У меня с этой трубой сложились непростые отношения. Моя горячая любовь и искренняя привязанность к ней натыкались на ее холодность и равнодушие к моему бедственному положению. Я обнимал ее со всех сторон, пытаясь закрыть своим телом каждый сантиметр ее железной поверхности. Но труба была хоть и короткая, но очень круглая, неудобная и своенравная. Она никак не хотела отдаться мне целиком. Какие только замысловатые позы я не изобретал, чтобы вынудить ее отдать все свое тепло именно мне, а не безнадежно остывшему воздуху камеры! Сварливость этого чуда инженерной мысли не поддается описанию. До самого ее интимного места, скрытого от глаз и обращенного к стене, мне так и не удалось добраться. Даже сбросив вес до сорока с лишним килограммов, я не мог протиснуться между стеной и трубой. Мне так и не удалось встрять между ними и пришлось смириться, что труба греет не только меня, но и враждебную мне тюремную стену.
Памятуя о том, что клин вышибают клином, я, сидя в ПКТ, устраивал водные процедуры. Сразу после подъема, какая бы ни была погода за окном или в камере, я раздевался догола и обливался холодной водой из-под крана, а затем растирался полотенцем. Это очень бодрило.

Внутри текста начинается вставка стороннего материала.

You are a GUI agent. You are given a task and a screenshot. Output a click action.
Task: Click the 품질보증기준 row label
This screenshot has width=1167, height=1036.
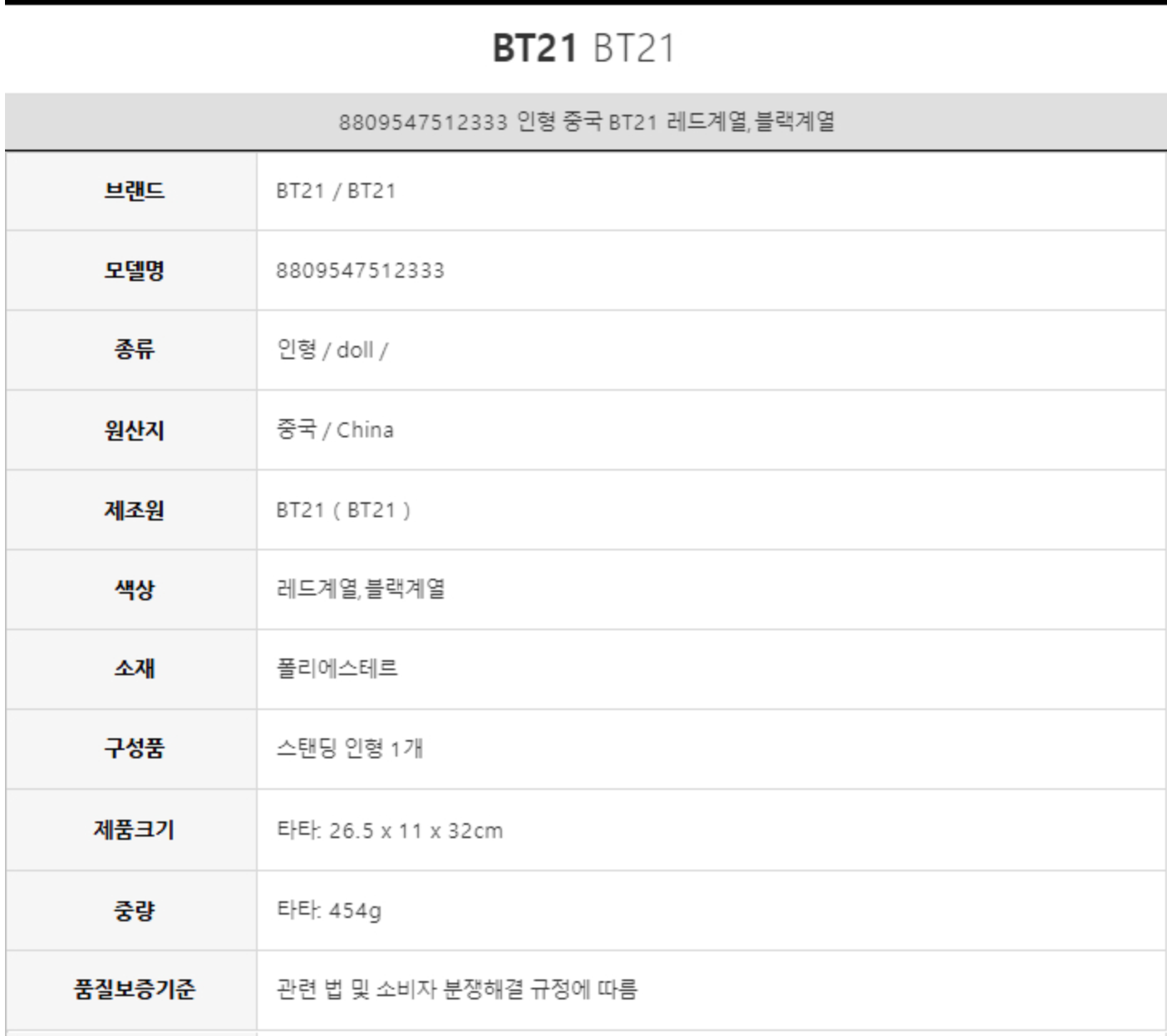click(134, 989)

Холод шел в камеру из окна. На окне была решетка, а за окном намордник – металлический щит, который закрывал камеру от света, но не от холодного воздуха. Стекла в окне не было. Стекло – оружие зэка. Стекло можно выбить и порезать им себе вены или кому-нибудь горло. Поэтому стекол здесь не было, кажется, никогда. Ради безопасности зэков начальство готово было их заморозить. Это и понятно: за порезанного зэка у начальства будут неприятности в виде плохих показателей по режиму, а за замерзшего ничего не будет. Разумеется, было сто других способов порезать себе вены или, кому надо, горло. Но на это начальство внимания не обращало.
Занавешивать окно тряпками было запрещено. Неизвестно почему, но «не положено». Между тем горячее дыхание зэков в общей камере по всем законам физики устремлялось к холодному окну, и пар на заледенелых решетках превращался в иней и сосульки. Они нарастали и постепенно закрывали оконный проем. Какой-нибудь особо злобный надзиратель или вставший утром не с той ноги офицер иногда разбивал лед на окошках, мстительно радуясь восстановлению неизвестно кем придуманных правил. Но в общих камерах наледь на окне нарастала быстро.
В одиночке надышать на окно так, чтобы оно полностью закрылось, было трудно. Я придумал выщипывать вату из матраса, каждую щепотку старался максимально распушить, клал на решетку окна и брызгал на нее водой. Вода моментально превращалась в лед, а вата играла роль арматуры. За полчаса я без труда мог законопатить все окно льдом, а потом еще усердно брызгал на него водой, чтобы не было видно вату. Иногда окно изнутри немного подтаивало, и тогда я опять добавлял туда ваты и воды.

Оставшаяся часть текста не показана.